KOTA KINABALU: A Sabah grassroots movement has given red marks to the Warisan-led state government, describing it as a continuation of the previous Barisan Nasional (BN) rule and claiming it has not lived up to the people’s expectations.
The Task Force Against Kaiduan Dam (Takad) said it could not find any notable achievements by the government one year after Warisan took over from BN.
Takad spokesman Diana Sipail added that the government had embarked on new projects without consultation.
“Projects announced have not gone through the consultation process at the community level which is demanded under the Free Prior and Informed Consent principle.
“What’s more worrying is the new government is using its present popularity to go against what Sabahans want,” she told FMT.
Takad was set up to protest the Kaiduan dam project, which was shelved in 2015 but revived by the Warisan government under a different name and location along Sungai Papar.
Critics say the dam would encroach into native land and submerge villagers’ homes, affecting over 3,000 people and undermining the rich biodiversity along the Papar river which is within the Crocker Range.
Last month, Takad handed over a memorandum to Chief Minister Shafie Apdal, urging him to scrap the mega dam project.
Sipail said the group was also cautious about other mega projects given the go-ahead in Sabah.
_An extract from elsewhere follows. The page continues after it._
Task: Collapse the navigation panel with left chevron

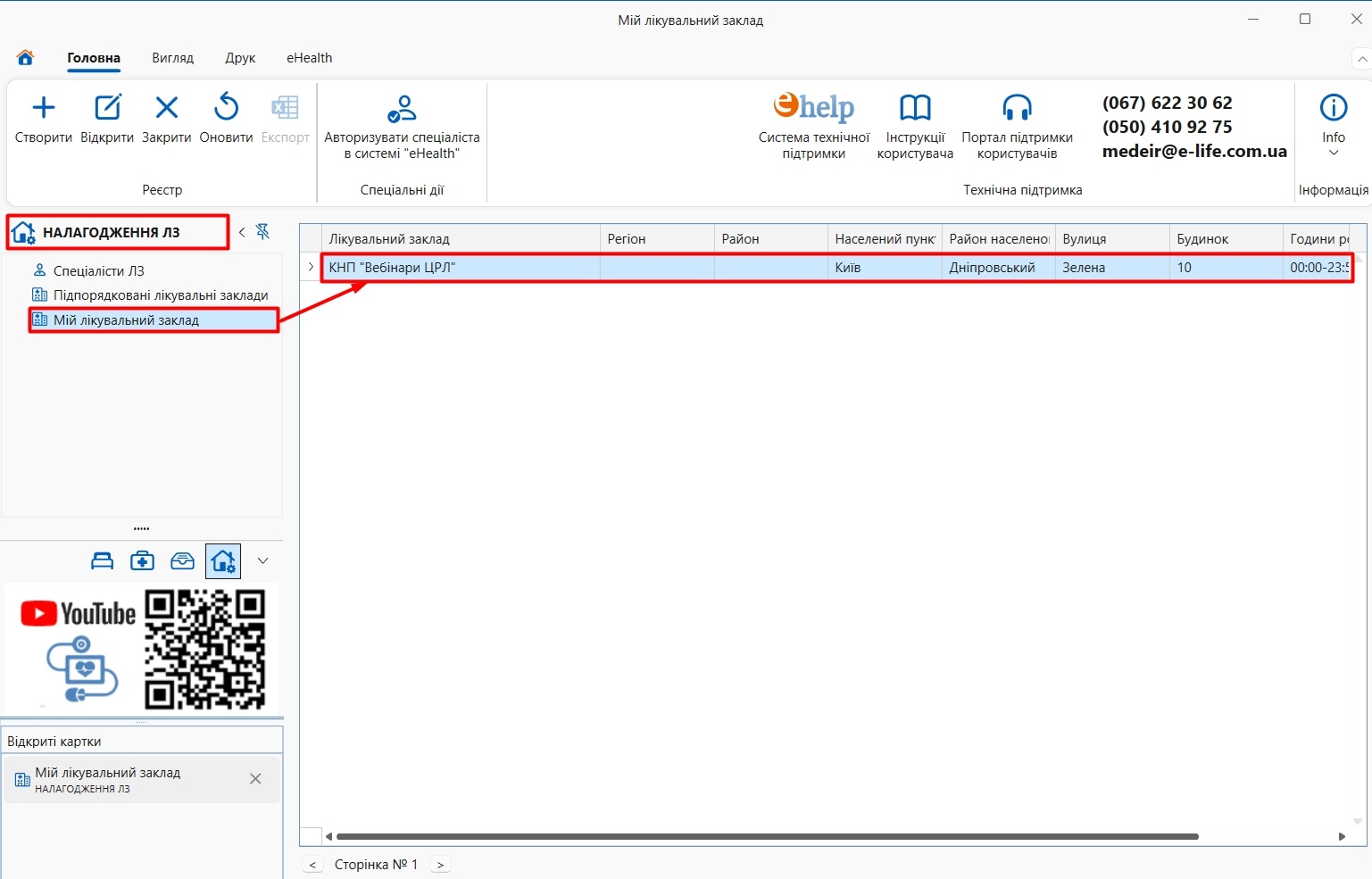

She said other mega projects include the construction of 10 new luxury hotels in Kota Kinabalu by 2021, a mega resort in the waters off Lok Kawi, and limestone mining at Pulau Balambangan off Sabah’s northern Kudat district.
She also questioned the government’s plan for a floating city project in Semporna, as well as the Tanjung Aru Eco-Development despite Warisan’s promise to scrap these projects before the general election last year.
“The most disappointing is the continuation of the Kaiduan dam, of which only the name has been changed (to Papar dam) as it would still be built along the same river,” she said.
Sipail said the environmental impact assessment report for the project must be scrutinised, and stakeholders should be involved in the decision-making process.
“What is the use of returning Sabah’s rights under the Malaysia Agreement 1963 if the indigenous people’s way of life and their native customary lands, which are our identity, are no more?” she said.